After Gilgamesh’s defeat, excerpt three from the new historical novel The Defeat of Gilgamesh
by Dr Greta Sykes, a reinterpretation of the famous legend/myth from a woman’s point of view.
Poet, writer and artist Greta Sykes has published her work in many anthologies. She is a member of London Voices Poetry Group and also produces art work for them. Her new volume of poetry called ‘The Shipping News and Other Poems’ came out in August 2016. The German translation of her book ‘Under charred skies’ has now been published in Germany under the title ‘Unter verbranntem Himmel’ by Eulenspiegel Verlag. She is the chair of the Socialist History Society and has organised joint poetry events for them at the Poetry Café. She is a trained child psychologist and has taught at the Institute of Education, London University, where she is now an associate researcher. Her Particular focus is now on women’s emancipation and antiquity. Twitter: @g4gaia. Facebook.com/greta.sykes. German Wikipedia: Greta Sykes.
‘Maybe time does not pass. Maybe we are exactly as we were when we travelled and lay in our reed bed. I feel the sky out there is the same, and I can smell the earth below like we did then. Don’t you think?’ She kissed Ninatta-ke’s mouth as she wanted to speak and her words drowned in their pleasure. They lay like that for hours and only kissed good bye in time before dawn woke everyone up. There was a sense of peace in both women, when they parted, each knowing the path she had to travel on, each in their very different lives. Ninatta-ke was going to build a home for two children, while Inanna had to build the Sumer state and represent the good life and how to lead it wherever she went.

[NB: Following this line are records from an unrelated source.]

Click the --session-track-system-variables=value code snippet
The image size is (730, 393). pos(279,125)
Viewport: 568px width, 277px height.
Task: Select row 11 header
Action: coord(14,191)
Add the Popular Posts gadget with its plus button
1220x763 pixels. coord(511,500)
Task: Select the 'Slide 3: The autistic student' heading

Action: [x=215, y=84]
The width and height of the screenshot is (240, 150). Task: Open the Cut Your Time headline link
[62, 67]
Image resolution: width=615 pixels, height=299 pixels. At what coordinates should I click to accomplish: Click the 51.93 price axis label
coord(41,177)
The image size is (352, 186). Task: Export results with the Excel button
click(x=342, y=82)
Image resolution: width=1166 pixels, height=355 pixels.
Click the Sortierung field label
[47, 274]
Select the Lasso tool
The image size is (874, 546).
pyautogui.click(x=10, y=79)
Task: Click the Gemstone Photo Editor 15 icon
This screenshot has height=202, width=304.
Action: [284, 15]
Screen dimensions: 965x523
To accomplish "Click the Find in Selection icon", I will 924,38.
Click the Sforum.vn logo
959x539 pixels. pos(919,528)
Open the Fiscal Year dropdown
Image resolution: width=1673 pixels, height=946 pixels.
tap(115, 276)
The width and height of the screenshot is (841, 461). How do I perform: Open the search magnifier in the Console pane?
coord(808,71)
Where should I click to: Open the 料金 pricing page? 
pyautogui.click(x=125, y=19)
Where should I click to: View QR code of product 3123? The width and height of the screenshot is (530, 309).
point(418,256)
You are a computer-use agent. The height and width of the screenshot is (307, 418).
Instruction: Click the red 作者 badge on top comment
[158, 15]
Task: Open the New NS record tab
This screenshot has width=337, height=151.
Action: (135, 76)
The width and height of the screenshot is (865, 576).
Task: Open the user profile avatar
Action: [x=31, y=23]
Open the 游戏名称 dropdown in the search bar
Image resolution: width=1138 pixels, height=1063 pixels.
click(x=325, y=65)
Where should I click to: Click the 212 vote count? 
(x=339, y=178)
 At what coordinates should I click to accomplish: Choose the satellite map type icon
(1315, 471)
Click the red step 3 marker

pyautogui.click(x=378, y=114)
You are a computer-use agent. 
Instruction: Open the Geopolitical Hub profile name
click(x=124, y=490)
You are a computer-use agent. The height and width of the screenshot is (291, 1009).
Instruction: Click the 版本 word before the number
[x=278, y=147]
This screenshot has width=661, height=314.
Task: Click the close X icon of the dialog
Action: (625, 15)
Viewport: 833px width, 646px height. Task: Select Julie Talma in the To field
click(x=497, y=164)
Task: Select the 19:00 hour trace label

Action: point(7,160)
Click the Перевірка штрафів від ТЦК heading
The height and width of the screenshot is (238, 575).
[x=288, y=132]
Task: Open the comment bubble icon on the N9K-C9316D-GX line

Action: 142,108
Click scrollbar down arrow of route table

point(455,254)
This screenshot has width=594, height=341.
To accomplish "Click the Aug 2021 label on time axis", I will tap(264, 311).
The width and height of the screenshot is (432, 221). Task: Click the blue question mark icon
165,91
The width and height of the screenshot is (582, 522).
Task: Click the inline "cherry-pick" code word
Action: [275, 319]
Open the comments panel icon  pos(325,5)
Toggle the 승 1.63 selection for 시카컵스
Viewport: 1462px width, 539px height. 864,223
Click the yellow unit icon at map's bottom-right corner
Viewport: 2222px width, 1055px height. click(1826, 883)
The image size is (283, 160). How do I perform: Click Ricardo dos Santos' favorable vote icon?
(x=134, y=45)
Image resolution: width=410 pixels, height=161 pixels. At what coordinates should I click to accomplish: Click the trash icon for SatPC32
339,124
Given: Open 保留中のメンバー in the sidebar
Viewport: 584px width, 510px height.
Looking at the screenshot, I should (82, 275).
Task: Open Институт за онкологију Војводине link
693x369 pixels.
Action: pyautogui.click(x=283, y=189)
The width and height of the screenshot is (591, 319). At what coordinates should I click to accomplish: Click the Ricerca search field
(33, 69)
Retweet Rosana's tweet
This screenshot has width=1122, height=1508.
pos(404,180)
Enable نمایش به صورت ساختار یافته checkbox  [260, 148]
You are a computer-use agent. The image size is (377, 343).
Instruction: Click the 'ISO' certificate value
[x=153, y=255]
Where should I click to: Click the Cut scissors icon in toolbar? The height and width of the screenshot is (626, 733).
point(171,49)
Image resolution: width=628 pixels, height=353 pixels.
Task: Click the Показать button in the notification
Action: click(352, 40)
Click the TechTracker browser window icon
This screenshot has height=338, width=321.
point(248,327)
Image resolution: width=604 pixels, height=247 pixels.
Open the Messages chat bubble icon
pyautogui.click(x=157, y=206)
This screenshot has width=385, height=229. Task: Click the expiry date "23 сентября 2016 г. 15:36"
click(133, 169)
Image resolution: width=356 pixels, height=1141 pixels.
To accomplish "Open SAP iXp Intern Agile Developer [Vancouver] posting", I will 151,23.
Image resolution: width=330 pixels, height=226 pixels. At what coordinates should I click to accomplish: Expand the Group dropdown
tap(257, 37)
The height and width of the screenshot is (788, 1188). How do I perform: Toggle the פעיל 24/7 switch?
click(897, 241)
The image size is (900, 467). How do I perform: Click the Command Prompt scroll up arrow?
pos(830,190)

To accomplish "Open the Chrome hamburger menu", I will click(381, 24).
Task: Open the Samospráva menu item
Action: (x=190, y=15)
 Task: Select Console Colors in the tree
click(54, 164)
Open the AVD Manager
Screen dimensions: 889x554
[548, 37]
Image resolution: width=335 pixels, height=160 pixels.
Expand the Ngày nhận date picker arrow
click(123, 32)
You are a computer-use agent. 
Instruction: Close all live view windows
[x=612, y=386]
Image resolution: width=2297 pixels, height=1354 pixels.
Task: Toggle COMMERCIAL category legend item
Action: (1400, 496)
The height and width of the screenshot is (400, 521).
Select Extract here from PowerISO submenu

The weeks that followed were occupied with travel preparations. Many visitors called from all over Sumer. Each wished to be given a guided tour to pray at the statue of Inanna, to visit her temple and to consult with her on matters of state, such as protecting the cities and the borders. What sort of army did she have? Could she assist when trouble brewed? Could she sort trade disputes when merchants brought goods and wanted unfair prices for them? Inanna had to find answers for everything. She created sound rules and imparted them to the elders who would be in charge for all daily chores, especially while she travelled. Gisham, her trusted scribe was most helpful. Her memory was excellent. She had supervised the young scribes while learning the skill of cuneiform script. She knew the library inside out. She could find the correct documents. She helped to plan journeys. One of the first was a visit to the Goddess Bau and her women’s household. Disputes and invasions were troubling her. Her husband was always far away in wars. She had to manage the whole of her large estate. She begged Inanna for help.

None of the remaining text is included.